A few facts:
- Nearly 1.3 million people die in collisions a year, on average 3,287 deaths a day.
- 20-50 million of people are injured or disabled in car accidents.
- More than half of all road deaths occur among young adult ages 15-44.
- Traffic crashes rank as the 9th leading cause of death and accounts for 2.2% of all deaths globally.
- In 2015, 10,265 people died in alcohol-impaired driving crashes, accounting for 29% of all traffic-related deaths in the United States.
But you already knew all of this, right?
Bet you didn’t know that the new car smell you love so much may put you, your children, and your pets in danger.
According to Jeff Gearhart, research director at the Ecology Center, “research shows that vehicle interiors contain a unique cocktail of hundreds of toxic chemicals in small, confined spaces.” The study tested more than 200 of the most popular automobiles from 2011-2012 for chemicals that off-gas (release chemical vapors) from interior car parts like the steering wheel, dashboard, armrests, and seats. Heat from a vehicle can worsen effects and speed up a chemical reaction. Researchers and scientists at the Ecology Centers assigned a vehicle rating according to the number of chemicals they found.

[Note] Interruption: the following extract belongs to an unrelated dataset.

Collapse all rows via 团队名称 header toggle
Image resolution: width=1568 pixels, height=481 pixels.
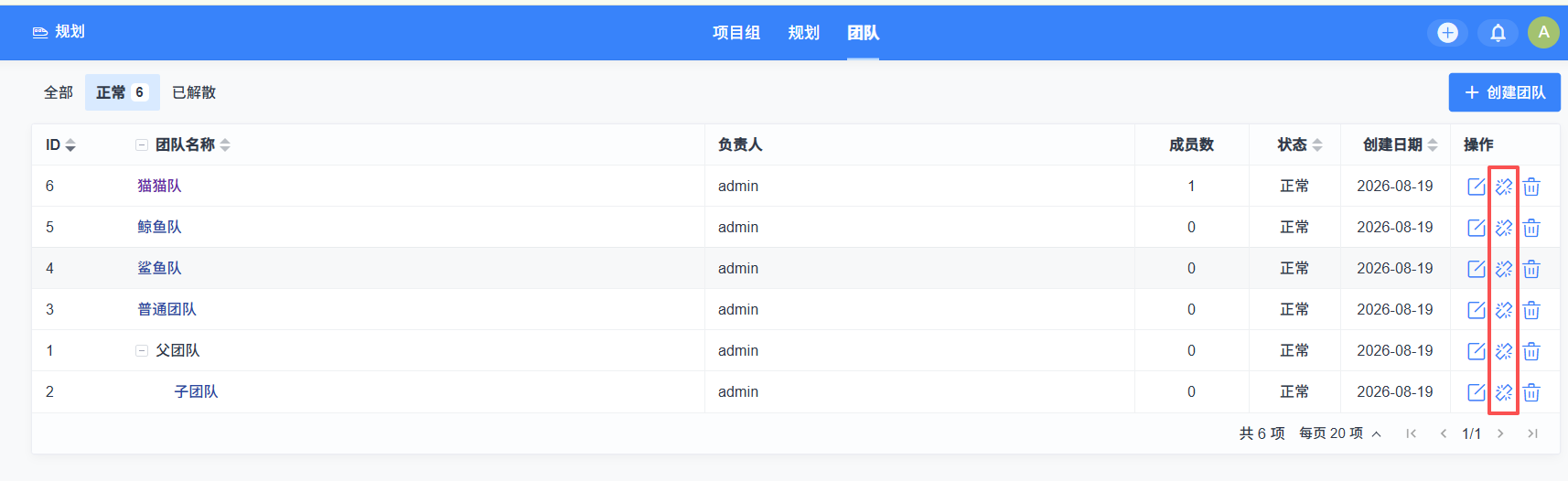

Researchers found more than 275 different chemicals in car interiors such as brominated flame retardants (BFRs) which are added to plastics to make them less flammable, chlorine used for polyvinyl chloride (PVC) used for plastics and windshields, lead, and heavy metals. BFR exposure, in particular, has been tied to thyroid problems, learning and memory impairment, infertility, and behavioral changes. PVCs contain phthalates which are also linked to infertility as well as liver, testes, thyroid, kidney and blood issues, and even cancer. Automobile manufacturers say that PVC use has declined, and Honda claims they have eliminated it entirely from interiors of most models.
Experts say that the best thing that new car buyers can do to limit dangerous exposure from new car smell is to keep interiors well ventilated, especially during the first six months of ownership. It’s advisable to park in the shade with the windows open in areas where it’s safe to do so or try to air your car out before getting inside, especially on hot days. Cleaning your car with a microfiber towel and non-toxic cleaner, especially when a vehicle is new, helps because “chemicals like to hang out in the dust,” according to Gearhart.
Overall, cars have improved from when they first began testing in 2006. Automakers including Fiat/Chrysler, Ford, General Motors, and Honda stated that they had taken steps to reduce the substances of concern by using different materials, coatings, and adhesives in manufacturing. They all added that they are continuing to look for ways to reduce the use of potentially harmful substances in their automobiles. Ford, for example, has switched to more natural fibers and soy-based foam in seat cushions which accomplishes two significant things: reducing chemicals while increasing the use of renewable resources. However, the effects of some of these alternate materials are still unknown.